*Brief*:
Exactly the lines from the one with "The image size is (1085, 659)." through the last line of the listing must be given again.

*Dataset*:
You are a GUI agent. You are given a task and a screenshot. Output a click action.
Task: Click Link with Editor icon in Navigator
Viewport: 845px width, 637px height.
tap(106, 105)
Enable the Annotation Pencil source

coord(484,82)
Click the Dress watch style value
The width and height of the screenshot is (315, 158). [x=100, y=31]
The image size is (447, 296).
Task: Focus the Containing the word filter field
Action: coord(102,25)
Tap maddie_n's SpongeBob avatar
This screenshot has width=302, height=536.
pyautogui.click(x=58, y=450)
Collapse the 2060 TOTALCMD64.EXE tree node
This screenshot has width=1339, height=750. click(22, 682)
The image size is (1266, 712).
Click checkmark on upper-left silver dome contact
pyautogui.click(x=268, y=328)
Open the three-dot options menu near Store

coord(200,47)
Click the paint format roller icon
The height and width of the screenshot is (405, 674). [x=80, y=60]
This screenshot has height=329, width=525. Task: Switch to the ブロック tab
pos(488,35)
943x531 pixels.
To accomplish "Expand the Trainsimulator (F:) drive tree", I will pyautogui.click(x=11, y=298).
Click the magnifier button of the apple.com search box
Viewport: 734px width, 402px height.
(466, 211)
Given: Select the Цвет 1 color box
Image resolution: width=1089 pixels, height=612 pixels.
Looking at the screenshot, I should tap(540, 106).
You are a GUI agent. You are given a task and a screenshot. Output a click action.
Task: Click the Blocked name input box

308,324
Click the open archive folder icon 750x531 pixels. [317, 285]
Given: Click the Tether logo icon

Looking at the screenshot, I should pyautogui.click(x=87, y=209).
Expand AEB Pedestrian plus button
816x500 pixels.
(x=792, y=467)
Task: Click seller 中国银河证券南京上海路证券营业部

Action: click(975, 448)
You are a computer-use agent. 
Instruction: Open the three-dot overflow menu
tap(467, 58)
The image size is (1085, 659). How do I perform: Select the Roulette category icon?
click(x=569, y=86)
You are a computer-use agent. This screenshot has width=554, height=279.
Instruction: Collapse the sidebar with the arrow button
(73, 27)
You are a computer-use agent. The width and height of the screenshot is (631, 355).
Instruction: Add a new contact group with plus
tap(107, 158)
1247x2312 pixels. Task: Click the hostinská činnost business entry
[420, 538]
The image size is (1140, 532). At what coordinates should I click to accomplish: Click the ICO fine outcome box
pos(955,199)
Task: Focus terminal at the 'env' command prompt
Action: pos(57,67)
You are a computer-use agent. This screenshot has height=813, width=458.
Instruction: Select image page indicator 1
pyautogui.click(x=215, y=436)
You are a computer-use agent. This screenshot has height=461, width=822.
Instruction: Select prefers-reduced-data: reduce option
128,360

*Reply*:
The image size is (1085, 659). How do I perform: Select the Roulette category icon?
click(x=569, y=86)
You are a computer-use agent. This screenshot has width=554, height=279.
Instruction: Collapse the sidebar with the arrow button
(73, 27)
You are a computer-use agent. The width and height of the screenshot is (631, 355).
Instruction: Add a new contact group with plus
tap(107, 158)
1247x2312 pixels. Task: Click the hostinská činnost business entry
[420, 538]
The image size is (1140, 532). At what coordinates should I click to accomplish: Click the ICO fine outcome box
pos(955,199)
Task: Focus terminal at the 'env' command prompt
Action: pos(57,67)
You are a computer-use agent. This screenshot has height=813, width=458.
Instruction: Select image page indicator 1
pyautogui.click(x=215, y=436)
You are a computer-use agent. This screenshot has height=461, width=822.
Instruction: Select prefers-reduced-data: reduce option
128,360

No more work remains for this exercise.